:: Extracted records ::
╭──

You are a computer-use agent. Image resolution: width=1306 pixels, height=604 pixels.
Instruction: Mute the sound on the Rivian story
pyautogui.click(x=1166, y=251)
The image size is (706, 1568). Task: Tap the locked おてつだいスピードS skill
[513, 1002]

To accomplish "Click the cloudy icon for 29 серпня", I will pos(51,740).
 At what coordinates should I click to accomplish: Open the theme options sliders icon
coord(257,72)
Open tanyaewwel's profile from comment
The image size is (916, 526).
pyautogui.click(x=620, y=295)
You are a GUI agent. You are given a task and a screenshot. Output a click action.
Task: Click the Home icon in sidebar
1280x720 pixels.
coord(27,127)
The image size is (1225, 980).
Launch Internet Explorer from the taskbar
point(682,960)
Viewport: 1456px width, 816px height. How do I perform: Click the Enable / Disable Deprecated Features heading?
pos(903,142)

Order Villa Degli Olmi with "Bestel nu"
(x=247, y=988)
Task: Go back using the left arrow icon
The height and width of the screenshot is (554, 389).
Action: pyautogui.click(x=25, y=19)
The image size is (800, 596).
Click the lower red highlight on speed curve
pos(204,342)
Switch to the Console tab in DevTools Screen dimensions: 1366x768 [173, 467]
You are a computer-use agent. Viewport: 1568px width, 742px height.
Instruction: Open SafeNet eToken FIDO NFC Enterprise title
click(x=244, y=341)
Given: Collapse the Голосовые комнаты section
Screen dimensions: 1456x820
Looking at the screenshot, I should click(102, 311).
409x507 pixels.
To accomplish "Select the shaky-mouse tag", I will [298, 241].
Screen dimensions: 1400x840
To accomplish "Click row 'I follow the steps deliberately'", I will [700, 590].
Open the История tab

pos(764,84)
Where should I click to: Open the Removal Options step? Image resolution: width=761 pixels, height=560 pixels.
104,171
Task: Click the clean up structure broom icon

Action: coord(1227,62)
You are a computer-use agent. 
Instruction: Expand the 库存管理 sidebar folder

╰──

:: Your objective ::
Each record above must be given again exactly as written.

:: Answer to the exercise ::
You are a computer-use agent. Image resolution: width=1306 pixels, height=604 pixels.
Instruction: Mute the sound on the Rivian story
pyautogui.click(x=1166, y=251)
The image size is (706, 1568). Task: Tap the locked おてつだいスピードS skill
[513, 1002]

To accomplish "Click the cloudy icon for 29 серпня", I will pos(51,740).
 At what coordinates should I click to accomplish: Open the theme options sliders icon
coord(257,72)
Open tanyaewwel's profile from comment
The image size is (916, 526).
pyautogui.click(x=620, y=295)
You are a GUI agent. You are given a task and a screenshot. Output a click action.
Task: Click the Home icon in sidebar
1280x720 pixels.
coord(27,127)
The image size is (1225, 980).
Launch Internet Explorer from the taskbar
point(682,960)
Viewport: 1456px width, 816px height. How do I perform: Click the Enable / Disable Deprecated Features heading?
pos(903,142)

Order Villa Degli Olmi with "Bestel nu"
(x=247, y=988)
Task: Go back using the left arrow icon
The height and width of the screenshot is (554, 389).
Action: pyautogui.click(x=25, y=19)
The image size is (800, 596).
Click the lower red highlight on speed curve
pos(204,342)
Switch to the Console tab in DevTools Screen dimensions: 1366x768 [173, 467]
You are a computer-use agent. Viewport: 1568px width, 742px height.
Instruction: Open SafeNet eToken FIDO NFC Enterprise title
click(x=244, y=341)
Given: Collapse the Голосовые комнаты section
Screen dimensions: 1456x820
Looking at the screenshot, I should click(102, 311).
409x507 pixels.
To accomplish "Select the shaky-mouse tag", I will [298, 241].
Screen dimensions: 1400x840
To accomplish "Click row 'I follow the steps deliberately'", I will [700, 590].
Open the История tab

pos(764,84)
Where should I click to: Open the Removal Options step? Image resolution: width=761 pixels, height=560 pixels.
104,171
Task: Click the clean up structure broom icon

Action: coord(1227,62)
You are a computer-use agent. 
Instruction: Expand the 库存管理 sidebar folder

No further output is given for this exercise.